Friday, September 10, 2010

You are in danger

Why Pakistan's floods have been ignored, and why it endangers your security (yes, Canadians too).   Juan Cole at TomDispatch:

Still, the submerging of a fifth of a country the size of Pakistan is -- or at least should be -- a dramatic global event and even small sums, if aggregated, would matter.  (A dollar and a half from each American would have met the U.N. appeal.)  Some have suggested that the Islamophobia visible in the debate about the Park 51 Muslim-owned community center in lower Manhattan left Americans far less willing to donate to Muslim disaster victims.
And what of those national security arguments that nuclear-armed Pakistan is crucial not just to the American war in Afghanistan, but to the American way of life?  Ironically, the collapse of the neoconservative narrative about what it takes to make the planet’s “sole superpower” secure appears to have fallen on President Obama’s head.  One of the few themes he adopted wholeheartedly from the Bush administration has been the idea that a poor Asian country of 170 million halfway around the world, facing a challenge from a few thousand rural fundamentalists, is the key to the security of the United States.
If the Pakistani floods reveal one thing, it’s that Americans now look on such explanations through increasingly jaundiced eyes.  At the moment, no matter whether it’s the Afghan War or those millions of desperate peasants and city dwellers in Pakistan, the public has largely decided to ignore the AfPak theater of operations.  It’s not so surprising.  Having seen the collapse of our financial system at the hands of corrupt financiers produce mass unemployment and mass mortgage foreclosures, they have evidently decided, as even Glenn Beck admits, it’s “game over” for imperial adventures abroad.
Another explanation may also bear some weight here, though you won’t normally hear much about it.  Was the decision of the corporate media not to cover the Pakistan disaster intensively a major factor in the public apathy that followed, especially since so many Americans get their news from television?
The lack of coverage needs to be explained, since corporate media usually love apolitical, weather-induced disasters.  But covering a flood in a distant Asian country is, for television, expensive and logistically challenging, which in these tough economic times may have influenced programming decisions.  Obviously, there is as well a tendency in capitalist news to cover what will attract advertising dollars.  Add to this the fact that, unlike the Iraq “withdrawal” story or the “mosque at Ground Zero” controversy, the disaster in Pakistan was not a political football between the GOP and the Democratic Party.  What if, in fact, Americans missed this calamity mostly because a bad news story set in a little-known South Asian country filled with Muslim peasants is not exactly “Desperate Housewives” and couldn’t hope to sell tampons, deodorant, or Cialis, or because it did not play into domestic partisan politics?   
 The great Pakistani deluge did not exist, it seems, because it was not on television, would not have delivered audiences to products, and was not all about us.  As we saw on September 11, 2001, and again in March 2003, however, the failure of our electronic media to inform the public about centrally important global developments is itself a security threat to the republic.
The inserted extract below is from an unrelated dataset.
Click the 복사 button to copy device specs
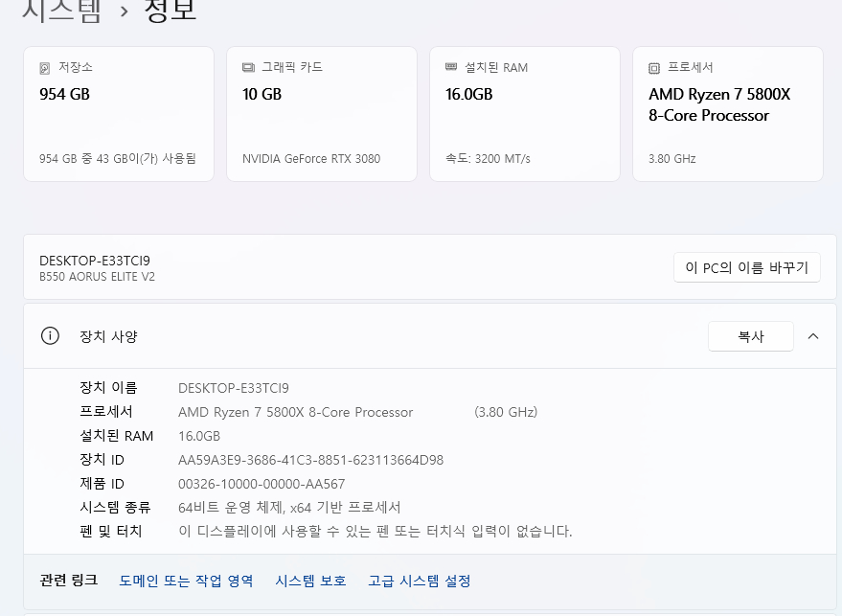This screenshot has height=616, width=842. [750, 336]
  1. There is also perhaps a feeling that the rich Arab states should lead on this one -- and that may or may not be happening.

    Before 31 Aug., Saudi Arabia had pledged just 3.1% of the total (cf.: USA 31%, Britain 11% -- and 3.1% is less than what was given each by Australia, Canada, and Japan). No donations from Gulf States or indeed any other Muslim nation were noted:

    On 31 Aug., al-jazeera (online English edition) reported that Muslim countries and organisations pledged nearly $1bn in cash and supplies to relief efforts in Pakistan.
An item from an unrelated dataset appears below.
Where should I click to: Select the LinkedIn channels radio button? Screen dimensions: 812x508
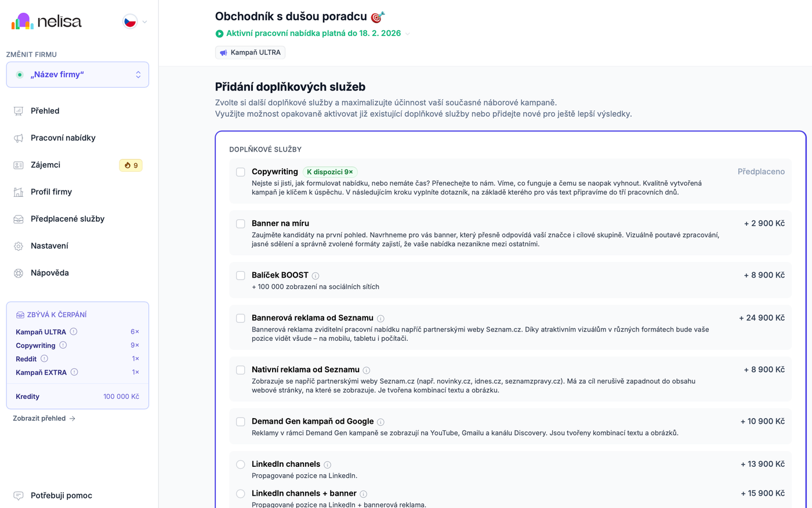pos(241,464)
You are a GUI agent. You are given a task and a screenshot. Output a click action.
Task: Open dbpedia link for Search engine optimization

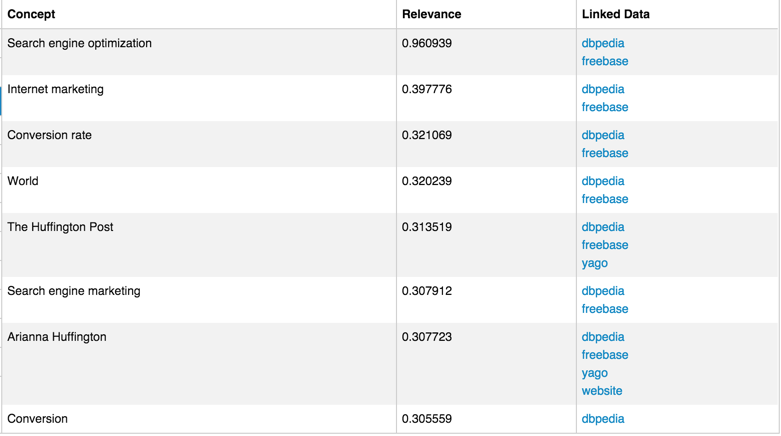tap(602, 43)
    "They have shown that they are one of the largest contributors of assistance both in kind and cash," Ekmeleddin Ihsanoglu, head of the 57-member Organisation of the Islamic Conference (OIC), said in Islamabad on Sunday. The aid pledges come from OIC institutions and telethons held in Saudi Arabia, Turkey, Kuwait, the United Arab Emirates and Qatar, he said."

    Has that money reached Pakistan? Are they stepping up to the plate? I haven't heard anything since.
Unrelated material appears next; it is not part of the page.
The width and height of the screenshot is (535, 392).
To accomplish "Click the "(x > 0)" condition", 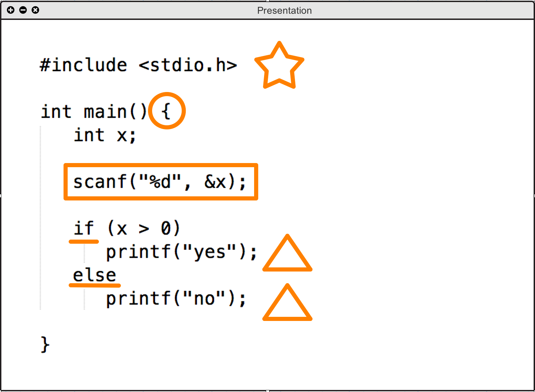I will (x=144, y=228).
  2. Or it just might be donor fatigue.

  3. Being a summer time story may not help too. I missed part of the collapse of the Iron Curtain due to a vacation and no radio.
    It is interesting in Canada that CBC radio (no need to please advertisers) has provided some coverage but it seems shallow compared to Haiti a few months before. But there was in Haiti a strong Canadian angle with the Canadian Forces helping out. Still there are a lot of Pakistanis in Canada so you would think they would beat the drums more on the media.

    All I know is that I donated $200 today which will be 100 % matched by the Canadian Government.

    I do wonder is this the first Global Warming disaster? We will probably never know.